Katie was nominated by her peers and the family of a former patient. The patient and family members were touched by the compassion and care given by Katie and other PTU nurses. The patient’s youngest daughter spoke about her family’s experience at the DAISY Award ceremony. “They’re the most amazing group of people I have ever met,” she said, referring to the unit. “They are not only helping the patient but what really touched us is the care they also gave to the family.”
In his last days, her father had struggled with the nurse’s recommendations that he not walk to the restroom on his own. Rather than simply stating he wasn’t allowed to get up without assistance, Katie explained, “it’s not that you can’t get up; it’s that I am worried about you falling.” She offered him a bedpan and urinal, both of which he refused. She agreed to make him a deal: If he could sit up in bed, she would let him walk to the restroom. After several attempts and even with help, he was not able to sit up. It was a jarring realization he had not expected, and he agreed to use the urinal.

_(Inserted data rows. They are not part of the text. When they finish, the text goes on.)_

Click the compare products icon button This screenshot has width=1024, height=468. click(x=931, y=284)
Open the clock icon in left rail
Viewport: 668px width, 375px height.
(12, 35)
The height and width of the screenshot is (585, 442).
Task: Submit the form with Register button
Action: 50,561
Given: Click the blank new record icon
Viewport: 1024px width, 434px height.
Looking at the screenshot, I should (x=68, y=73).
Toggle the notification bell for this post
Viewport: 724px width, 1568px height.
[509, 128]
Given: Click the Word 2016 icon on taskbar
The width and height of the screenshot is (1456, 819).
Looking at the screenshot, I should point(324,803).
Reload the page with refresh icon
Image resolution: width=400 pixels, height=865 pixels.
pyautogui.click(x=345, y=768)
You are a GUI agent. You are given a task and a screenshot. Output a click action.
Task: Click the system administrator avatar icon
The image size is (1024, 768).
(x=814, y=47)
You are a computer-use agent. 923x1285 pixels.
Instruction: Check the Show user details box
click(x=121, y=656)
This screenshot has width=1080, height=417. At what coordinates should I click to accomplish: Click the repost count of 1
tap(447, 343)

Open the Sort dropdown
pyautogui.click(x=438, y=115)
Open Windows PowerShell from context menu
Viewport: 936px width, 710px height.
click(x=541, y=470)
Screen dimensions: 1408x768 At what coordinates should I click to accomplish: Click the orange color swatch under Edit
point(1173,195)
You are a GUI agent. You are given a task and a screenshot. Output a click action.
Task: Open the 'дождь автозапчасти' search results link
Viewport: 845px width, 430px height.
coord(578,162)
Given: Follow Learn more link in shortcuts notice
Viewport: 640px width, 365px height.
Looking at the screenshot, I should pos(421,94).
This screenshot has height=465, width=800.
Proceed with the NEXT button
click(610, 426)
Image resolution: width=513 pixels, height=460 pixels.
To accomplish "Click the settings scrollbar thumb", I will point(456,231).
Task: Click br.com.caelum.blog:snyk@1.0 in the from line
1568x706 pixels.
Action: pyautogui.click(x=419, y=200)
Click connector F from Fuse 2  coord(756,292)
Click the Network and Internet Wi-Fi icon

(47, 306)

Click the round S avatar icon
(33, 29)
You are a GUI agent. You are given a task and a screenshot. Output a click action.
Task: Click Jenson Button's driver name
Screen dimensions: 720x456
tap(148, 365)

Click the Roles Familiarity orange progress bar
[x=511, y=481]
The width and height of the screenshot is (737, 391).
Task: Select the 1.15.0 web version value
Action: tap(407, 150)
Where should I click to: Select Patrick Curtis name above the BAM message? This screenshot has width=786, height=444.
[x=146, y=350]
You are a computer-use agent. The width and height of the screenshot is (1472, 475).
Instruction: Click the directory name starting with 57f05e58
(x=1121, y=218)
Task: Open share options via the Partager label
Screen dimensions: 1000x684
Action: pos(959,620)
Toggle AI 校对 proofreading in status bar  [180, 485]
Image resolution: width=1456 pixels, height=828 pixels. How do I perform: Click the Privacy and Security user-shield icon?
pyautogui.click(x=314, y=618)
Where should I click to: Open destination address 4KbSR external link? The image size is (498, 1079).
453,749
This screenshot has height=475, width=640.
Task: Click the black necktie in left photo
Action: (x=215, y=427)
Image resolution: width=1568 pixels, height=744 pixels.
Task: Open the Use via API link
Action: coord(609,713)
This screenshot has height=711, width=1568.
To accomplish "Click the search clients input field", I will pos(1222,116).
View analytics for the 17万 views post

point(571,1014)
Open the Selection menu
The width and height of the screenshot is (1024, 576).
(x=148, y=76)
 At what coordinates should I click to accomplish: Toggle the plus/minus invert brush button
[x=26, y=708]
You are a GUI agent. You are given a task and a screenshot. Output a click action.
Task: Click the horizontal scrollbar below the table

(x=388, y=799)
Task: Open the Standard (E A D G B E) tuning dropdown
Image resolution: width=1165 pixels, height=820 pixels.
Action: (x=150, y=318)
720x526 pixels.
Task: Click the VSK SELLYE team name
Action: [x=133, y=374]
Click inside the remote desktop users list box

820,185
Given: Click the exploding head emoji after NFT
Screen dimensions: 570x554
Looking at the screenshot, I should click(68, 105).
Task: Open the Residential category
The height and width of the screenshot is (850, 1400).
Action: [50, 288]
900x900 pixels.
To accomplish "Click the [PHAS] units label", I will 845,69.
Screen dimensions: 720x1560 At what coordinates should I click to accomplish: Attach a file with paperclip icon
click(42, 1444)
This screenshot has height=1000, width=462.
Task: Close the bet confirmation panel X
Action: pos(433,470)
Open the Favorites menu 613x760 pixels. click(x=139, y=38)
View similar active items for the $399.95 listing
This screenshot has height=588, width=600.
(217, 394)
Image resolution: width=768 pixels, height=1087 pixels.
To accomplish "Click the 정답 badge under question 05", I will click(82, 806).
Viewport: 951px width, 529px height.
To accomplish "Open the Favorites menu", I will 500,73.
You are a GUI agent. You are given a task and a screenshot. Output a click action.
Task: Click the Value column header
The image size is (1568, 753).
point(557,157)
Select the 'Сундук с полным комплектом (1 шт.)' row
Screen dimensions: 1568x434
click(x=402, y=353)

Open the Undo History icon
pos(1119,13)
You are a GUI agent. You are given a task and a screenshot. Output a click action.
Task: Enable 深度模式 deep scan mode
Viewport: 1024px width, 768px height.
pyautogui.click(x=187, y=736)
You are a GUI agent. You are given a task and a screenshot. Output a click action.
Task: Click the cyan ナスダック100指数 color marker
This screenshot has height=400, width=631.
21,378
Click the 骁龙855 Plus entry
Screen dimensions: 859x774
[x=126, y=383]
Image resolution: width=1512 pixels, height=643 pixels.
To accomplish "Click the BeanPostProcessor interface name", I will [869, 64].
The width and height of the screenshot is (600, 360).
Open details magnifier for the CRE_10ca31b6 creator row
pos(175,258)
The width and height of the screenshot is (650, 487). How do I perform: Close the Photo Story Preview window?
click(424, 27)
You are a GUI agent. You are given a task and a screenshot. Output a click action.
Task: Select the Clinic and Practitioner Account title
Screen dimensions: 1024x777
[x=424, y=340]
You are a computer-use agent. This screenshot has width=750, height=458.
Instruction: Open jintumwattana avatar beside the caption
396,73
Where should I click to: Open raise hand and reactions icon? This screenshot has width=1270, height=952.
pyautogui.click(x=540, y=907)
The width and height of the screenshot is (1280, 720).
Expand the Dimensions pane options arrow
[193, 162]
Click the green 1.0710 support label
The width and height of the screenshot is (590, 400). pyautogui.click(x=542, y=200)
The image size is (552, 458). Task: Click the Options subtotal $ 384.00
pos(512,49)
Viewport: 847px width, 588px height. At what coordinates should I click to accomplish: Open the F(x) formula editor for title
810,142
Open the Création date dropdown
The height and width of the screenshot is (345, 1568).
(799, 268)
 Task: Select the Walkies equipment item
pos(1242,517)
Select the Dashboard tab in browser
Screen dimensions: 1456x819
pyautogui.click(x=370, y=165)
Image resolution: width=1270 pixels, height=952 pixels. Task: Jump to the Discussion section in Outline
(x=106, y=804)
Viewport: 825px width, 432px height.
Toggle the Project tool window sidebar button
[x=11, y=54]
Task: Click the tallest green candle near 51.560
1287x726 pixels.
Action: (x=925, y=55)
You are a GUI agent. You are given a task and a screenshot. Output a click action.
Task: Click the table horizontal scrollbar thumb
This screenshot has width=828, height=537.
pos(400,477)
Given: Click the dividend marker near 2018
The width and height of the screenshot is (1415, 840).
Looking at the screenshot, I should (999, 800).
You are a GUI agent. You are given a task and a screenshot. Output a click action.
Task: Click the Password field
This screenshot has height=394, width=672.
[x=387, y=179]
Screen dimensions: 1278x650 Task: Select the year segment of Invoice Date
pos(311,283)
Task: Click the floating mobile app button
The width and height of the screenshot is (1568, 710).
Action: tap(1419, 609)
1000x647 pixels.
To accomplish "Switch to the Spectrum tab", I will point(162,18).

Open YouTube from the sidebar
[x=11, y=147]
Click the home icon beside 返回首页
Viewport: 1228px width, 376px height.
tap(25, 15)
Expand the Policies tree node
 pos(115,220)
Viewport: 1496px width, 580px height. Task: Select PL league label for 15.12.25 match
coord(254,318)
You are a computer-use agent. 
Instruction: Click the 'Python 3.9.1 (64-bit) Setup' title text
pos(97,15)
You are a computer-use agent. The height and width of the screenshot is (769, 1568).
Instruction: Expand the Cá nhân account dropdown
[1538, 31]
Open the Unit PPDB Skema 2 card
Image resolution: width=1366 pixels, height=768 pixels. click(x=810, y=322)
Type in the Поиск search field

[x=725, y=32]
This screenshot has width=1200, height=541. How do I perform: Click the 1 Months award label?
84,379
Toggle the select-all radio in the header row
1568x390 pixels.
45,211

“Katie handled him in such an amazing way – not by belittling him or scolding him, but by letting him figure out on his own that he needed help,” the family wrote in a letter to hospital staff.
A 91-year-old took the extra effort to come back to the hospital just to praise the PTU team and Katie. He shared that he not only received the best clinical care but in his most vulnerable moments he was treated as a human being and friend, with dignity and respect. Katie, who listened to these patients’ stories with tears in her eyes, credits her team and family of nurses for being great role models. “I have a great team, and I couldn’t do any of it without them,” Katie said.